In this personal reflection, Jennifer Loftus FIA C.Act shares how approaching Continuing Professional Development with curiosity and a growth mindset transformed her learning journey from a routine requirement into a powerful driver of opportunity. From exploring new disciplines to expanding her professional impact, her experience highlights how flexible, self-directed learning can open doors, broaden perspectives and redefine what’s possible in a career.
I have always had a passion for learning. As a result, I have never experienced Continuing Professional Development as a compliance exercise to be endured or a box to be ticked. Instead, I have always viewed CPD as an opportunity – an invitation to explore, to stretch, and occasionally to wander a little off the well-trodden actuarial path.
For me, getting the most out of CPD requires a growth mindset. It means being open to topics that may not feel immediately relevant, trusting that learning has value even when the application is not obvious at the outset, and allowing curiosity rather than obligation to guide choices. Approached in this way, I believe that CPD becomes energising rather than burdensome, and its impact can be both subtle and far-reaching.
In that context, I have found the more flexible, principles-based CPD framework adopted by the IFoA in recent years to be genuinely empowering. The move away from a narrow, prescriptive definition of CPD towards enabling members to engage in learning in many different forms – including books, podcasts, recorded webinars, volunteering and professional conversations, alongside more traditional options such as conferences and formal courses – better reflects how professionals actually learn.
The emphasis on meaningful engagement and reflection, rather than rigid compliance, recognises that professional value is built not only by deepening existing expertise, but also by developing adjacent skills, broader perspectives and future-focused capabilities.
I have frequently found myself gravitating towards CPD opportunities that sit just outside my immediate area of responsibility. One of the most influential examples of this happened almost by accident. While catching up on CPD during maternity leave a number of years ago, I listened back to a recording of a data science webinar out of interest.
At the time, data modelling was already central to my role and like many actuaries, I very much enjoyed finding patterns and trends in data. But I had not yet encountered the power and flexibility of open-source languages such as R and Python or engaged with advanced data visualisation tools such as Power BI and Tableau. The old staple of Excel was still very much my primary analytics and modelling tool at that stage.
That single data science webinar opened my eyes to a very different way of thinking about data and modelling and a whole new universe of capabilities and possibilities. What began as curiosity soon became a desire to explore further, ultimately leading me to pursue an MSc in Data Analytics.
A similar pattern emerged with sustainability. I initially engaged in sustainability-related CPD events out of interest rather than professional necessity, motivated in particular by the corporate social responsibility dimension of the topic. Sustainability was not a major feature of my day-to-day role at that point.

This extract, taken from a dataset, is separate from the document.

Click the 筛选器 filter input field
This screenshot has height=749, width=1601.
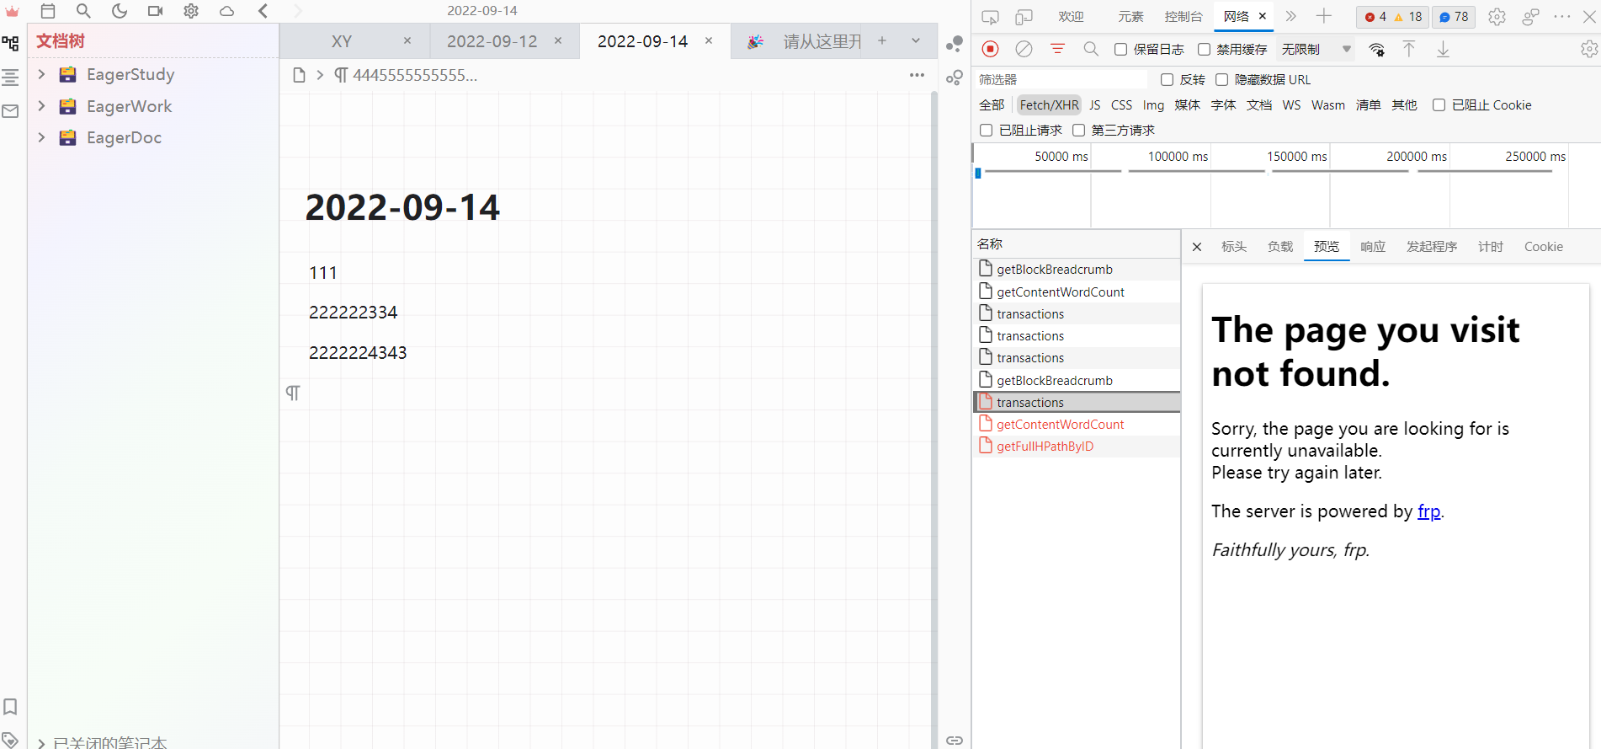pos(1061,80)
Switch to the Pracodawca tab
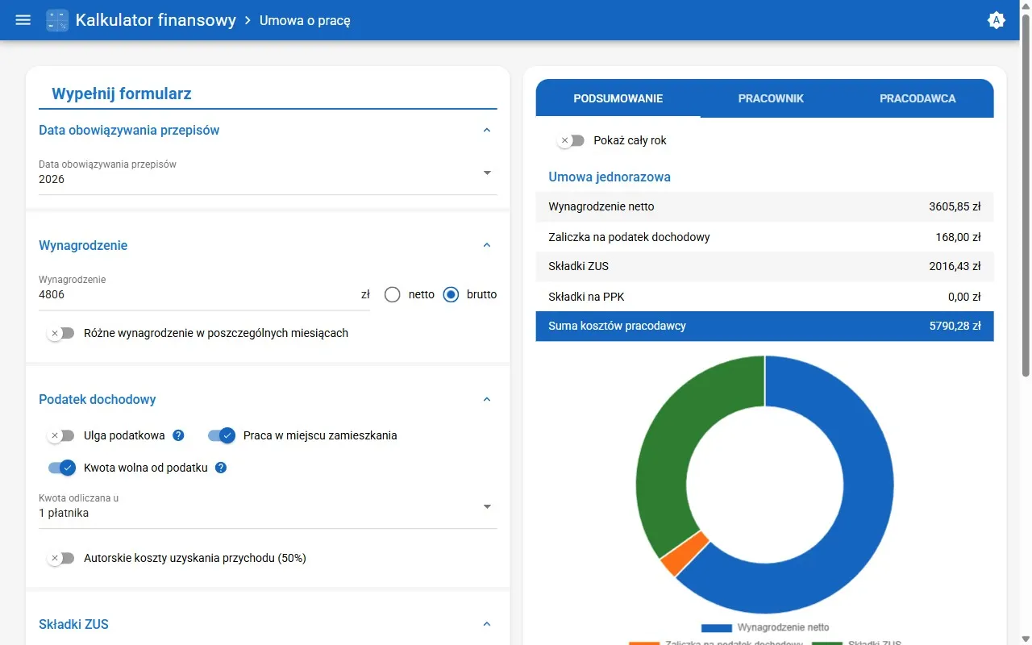The width and height of the screenshot is (1032, 645). point(918,98)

But as regulatory requirements evolved and sustainability disclosures and sustainable investment considerations became increasingly prominent, the relevance of that early learning became clear. What started as values-driven CPD evolved into a core professional capability, culminating in my graduation with an MSc in Sustainability Leadership last year.
Delving further into both data science and sustainability also prompted me to engage more actively with the profession through volunteering. I now volunteer with the Society of Actuaries in Ireland as a member of both the AI and Data Science Committee and the Diversity, Equity, Accessibility and Inclusion Committee, where I chair the Gender Pipeline Working Group.
In recent years, I have also volunteered with the IFoA’s Actuarial Data Science Working Group. These experiences have been enormously enlightening and rewarding, offering exposure to diverse perspectives, emerging practice and collective problem-solving beyond my own organisation. The normalisation of remote participation post Covid-19 has been instrumental in enabling this involvement.
Looking back, what felt at the time like a somewhat rambling CPD journey has, in fact, quietly shaped my career. While I have always held what might be described as traditional actuarial roles, the breadth of my learning has expanded the scope of what those roles now involve. I am currently Group CFO and Chief Actuary of a life insurance company. My responsibilities have recently expanded to include oversight of both our AI/data science and sustainability strategies.
This expansion has been both hugely rewarding and, if I’m honest, somewhat surprising! On reflection, I believe that my recent career trajectory has been very much influenced by my meandering CPD journey.
I cannot overstate how transformative remote access to CPD has been. Being based in the west of Ireland means I am geographically removed from many traditional industry epicentres. The availability of high-quality online CPD has levelled that playing field entirely, allowing me not only to learn, but also to contribute. Remote participation has allowed me to volunteer, collaborate and engage with the profession at a national and international level without the constraints of location. For me, this accessibility has not just supported compliance – it has enabled growth and connection.
If there is one lesson I would share, it’s that CPD does not need to be linear, immediately useful or narrowly defined to be valuable. When approached with curiosity and openness, CPD can become one of the most powerful tools we have – not just for maintaining competence, but for shaping careers we never quite planned, yet are deeply glad to have found.